The plantations group's revenues tumbled by 24% to 9,040bn rupiah ($1.26bn) last year, hurt by weaker crop prices and lower sales of its cooking oil brands, which were undermined by an "intense" price war with rival products.

However, Indofood's earnings, excluding the impact of biological revaluations, fell by only 1.2% to 1,223bn rupiah ($170m) thanks to a 7% rise in palm oil production and Indonesia's temporary withdrawal of palm export taxes.

The company also booked a foreign exchange gain of 304bn rupiah, compared with a loss of 229bn rupiah a year before.

Expansion plans 

The group added that it was eyeing further gains in crop output by focusing this year on expanding both its oil palm plantations, which expanded by 5.7% to 193,600 hectares last year, and its sugar cane area, which more than doubled to 8,700 hectares.

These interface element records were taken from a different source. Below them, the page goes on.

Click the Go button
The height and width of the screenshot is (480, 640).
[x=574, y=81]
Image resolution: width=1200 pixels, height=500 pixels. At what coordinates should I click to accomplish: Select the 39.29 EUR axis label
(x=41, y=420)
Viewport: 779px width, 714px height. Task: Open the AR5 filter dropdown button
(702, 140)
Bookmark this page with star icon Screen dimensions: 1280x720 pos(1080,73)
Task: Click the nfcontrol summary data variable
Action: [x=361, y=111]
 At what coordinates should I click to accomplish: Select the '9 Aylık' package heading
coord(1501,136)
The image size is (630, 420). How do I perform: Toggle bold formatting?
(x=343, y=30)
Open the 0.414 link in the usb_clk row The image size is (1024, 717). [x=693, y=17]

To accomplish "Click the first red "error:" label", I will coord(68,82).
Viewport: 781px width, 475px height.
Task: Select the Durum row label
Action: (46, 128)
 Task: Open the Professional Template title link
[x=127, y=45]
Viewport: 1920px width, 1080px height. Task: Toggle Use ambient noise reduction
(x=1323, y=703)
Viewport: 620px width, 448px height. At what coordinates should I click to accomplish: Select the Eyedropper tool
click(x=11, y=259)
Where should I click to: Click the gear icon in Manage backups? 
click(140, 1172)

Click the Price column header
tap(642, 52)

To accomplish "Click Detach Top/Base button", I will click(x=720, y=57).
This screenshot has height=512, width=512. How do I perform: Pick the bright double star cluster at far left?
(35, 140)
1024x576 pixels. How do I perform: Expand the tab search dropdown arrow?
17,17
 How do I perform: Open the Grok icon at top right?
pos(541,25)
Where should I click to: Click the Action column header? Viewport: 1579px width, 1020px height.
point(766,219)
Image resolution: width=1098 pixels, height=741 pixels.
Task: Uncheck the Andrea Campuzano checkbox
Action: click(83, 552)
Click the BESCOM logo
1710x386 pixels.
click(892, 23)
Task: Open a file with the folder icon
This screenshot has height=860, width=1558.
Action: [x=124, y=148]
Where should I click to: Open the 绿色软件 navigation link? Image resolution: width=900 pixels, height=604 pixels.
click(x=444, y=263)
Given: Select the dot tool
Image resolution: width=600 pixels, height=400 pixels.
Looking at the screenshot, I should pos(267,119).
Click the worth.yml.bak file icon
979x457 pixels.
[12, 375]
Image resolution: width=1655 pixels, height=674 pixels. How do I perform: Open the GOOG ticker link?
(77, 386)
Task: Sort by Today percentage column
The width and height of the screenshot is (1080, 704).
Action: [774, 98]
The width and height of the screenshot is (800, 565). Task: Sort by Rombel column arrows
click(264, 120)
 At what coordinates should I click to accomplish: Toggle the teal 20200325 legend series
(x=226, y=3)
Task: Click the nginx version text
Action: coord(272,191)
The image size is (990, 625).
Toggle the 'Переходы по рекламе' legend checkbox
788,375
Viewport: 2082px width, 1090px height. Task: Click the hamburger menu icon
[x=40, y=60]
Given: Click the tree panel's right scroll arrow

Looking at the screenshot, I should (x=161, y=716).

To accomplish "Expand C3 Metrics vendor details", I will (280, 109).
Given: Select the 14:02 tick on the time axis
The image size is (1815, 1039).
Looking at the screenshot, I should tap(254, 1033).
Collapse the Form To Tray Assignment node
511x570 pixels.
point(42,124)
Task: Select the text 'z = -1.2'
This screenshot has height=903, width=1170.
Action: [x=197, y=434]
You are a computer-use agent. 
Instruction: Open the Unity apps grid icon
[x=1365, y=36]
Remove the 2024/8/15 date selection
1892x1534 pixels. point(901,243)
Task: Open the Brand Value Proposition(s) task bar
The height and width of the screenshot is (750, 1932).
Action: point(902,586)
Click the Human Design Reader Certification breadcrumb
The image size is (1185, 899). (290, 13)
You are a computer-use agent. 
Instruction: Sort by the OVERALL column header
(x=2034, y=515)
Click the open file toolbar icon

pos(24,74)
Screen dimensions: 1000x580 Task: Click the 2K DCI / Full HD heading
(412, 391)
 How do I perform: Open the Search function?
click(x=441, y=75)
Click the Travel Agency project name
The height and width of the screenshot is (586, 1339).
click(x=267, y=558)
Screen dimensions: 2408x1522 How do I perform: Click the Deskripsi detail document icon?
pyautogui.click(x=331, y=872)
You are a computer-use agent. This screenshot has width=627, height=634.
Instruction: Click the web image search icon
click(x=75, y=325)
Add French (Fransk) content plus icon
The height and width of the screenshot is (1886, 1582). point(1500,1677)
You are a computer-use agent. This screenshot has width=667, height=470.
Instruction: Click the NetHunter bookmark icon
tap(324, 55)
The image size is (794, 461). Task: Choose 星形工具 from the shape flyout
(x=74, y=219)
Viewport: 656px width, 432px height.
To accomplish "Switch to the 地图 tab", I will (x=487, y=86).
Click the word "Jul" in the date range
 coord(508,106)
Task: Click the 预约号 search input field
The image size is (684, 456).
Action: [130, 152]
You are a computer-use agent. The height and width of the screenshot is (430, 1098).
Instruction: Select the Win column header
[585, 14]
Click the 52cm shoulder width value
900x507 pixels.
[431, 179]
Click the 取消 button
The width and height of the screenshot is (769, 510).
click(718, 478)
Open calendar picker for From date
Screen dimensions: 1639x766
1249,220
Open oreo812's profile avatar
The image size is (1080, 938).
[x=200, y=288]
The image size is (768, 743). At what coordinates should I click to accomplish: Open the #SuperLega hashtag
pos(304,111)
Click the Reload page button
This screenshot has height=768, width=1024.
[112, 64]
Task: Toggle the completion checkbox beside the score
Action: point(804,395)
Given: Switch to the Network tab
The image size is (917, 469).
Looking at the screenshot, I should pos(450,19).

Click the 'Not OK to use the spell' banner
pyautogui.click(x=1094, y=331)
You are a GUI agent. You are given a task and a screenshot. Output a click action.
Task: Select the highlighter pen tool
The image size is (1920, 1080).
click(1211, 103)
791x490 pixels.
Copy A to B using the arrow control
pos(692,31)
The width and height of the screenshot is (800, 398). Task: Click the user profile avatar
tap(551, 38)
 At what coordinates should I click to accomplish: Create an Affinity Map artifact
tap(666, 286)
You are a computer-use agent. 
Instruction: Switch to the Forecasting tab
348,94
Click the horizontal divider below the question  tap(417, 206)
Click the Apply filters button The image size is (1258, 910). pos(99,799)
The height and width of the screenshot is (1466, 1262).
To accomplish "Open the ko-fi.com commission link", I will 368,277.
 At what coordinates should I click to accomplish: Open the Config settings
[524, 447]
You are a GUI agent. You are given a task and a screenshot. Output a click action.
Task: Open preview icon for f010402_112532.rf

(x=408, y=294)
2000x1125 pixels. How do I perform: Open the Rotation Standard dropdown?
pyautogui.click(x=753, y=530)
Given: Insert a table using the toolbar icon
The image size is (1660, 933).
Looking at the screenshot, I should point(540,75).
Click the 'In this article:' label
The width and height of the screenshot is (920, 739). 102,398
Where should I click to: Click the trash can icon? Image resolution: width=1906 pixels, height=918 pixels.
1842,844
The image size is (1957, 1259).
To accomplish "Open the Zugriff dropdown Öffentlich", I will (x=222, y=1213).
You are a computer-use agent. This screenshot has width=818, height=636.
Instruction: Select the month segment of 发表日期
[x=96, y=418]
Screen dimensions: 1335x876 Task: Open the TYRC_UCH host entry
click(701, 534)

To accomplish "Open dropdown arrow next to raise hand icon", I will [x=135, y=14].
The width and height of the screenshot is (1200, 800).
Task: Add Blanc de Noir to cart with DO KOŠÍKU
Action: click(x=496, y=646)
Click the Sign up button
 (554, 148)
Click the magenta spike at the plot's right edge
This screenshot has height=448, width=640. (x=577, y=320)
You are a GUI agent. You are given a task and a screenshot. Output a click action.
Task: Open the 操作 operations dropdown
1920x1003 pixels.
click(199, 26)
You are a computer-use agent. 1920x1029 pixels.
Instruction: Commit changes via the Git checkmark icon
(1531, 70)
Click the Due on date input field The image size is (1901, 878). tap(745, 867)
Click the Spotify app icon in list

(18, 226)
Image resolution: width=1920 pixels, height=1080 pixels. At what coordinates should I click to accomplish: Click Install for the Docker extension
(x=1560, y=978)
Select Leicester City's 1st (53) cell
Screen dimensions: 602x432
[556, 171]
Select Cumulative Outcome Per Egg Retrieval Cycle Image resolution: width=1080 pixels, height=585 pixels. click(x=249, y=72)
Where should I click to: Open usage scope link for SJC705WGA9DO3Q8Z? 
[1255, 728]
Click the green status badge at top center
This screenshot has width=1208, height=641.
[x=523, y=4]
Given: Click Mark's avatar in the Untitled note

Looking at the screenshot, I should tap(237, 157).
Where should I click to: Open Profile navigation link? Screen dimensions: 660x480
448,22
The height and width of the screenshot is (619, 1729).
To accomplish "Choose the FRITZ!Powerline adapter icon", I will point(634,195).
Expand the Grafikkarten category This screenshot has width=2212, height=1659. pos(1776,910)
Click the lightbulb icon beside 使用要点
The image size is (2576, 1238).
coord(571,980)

IndoFood's plantation profile, end 2009 (year-on-year change)

Mature oil palm: 132,560 hectares (+6.8%)

Immatures oil palm: 61,053 hectares (+3.6%)

Rubber: 21,738 hectares (-3.0%)

Sugar: 8,672 hectares (+108%)

Cocoa: 2,748 hectares (unchanged)

It is to complete two palm oil mills, a refinery and an 8,000-tonne-a-day sugar mill to process its crop production.

The group added that it expected palm oil demand to remain "remain "resilient" this year, helped by economic revival and growing use in biofuels, notably in Argentina, Brazil and Europe.

Indofood Agri shares closed down 1.9% at Sing$2.11 in Singapore on Thursday.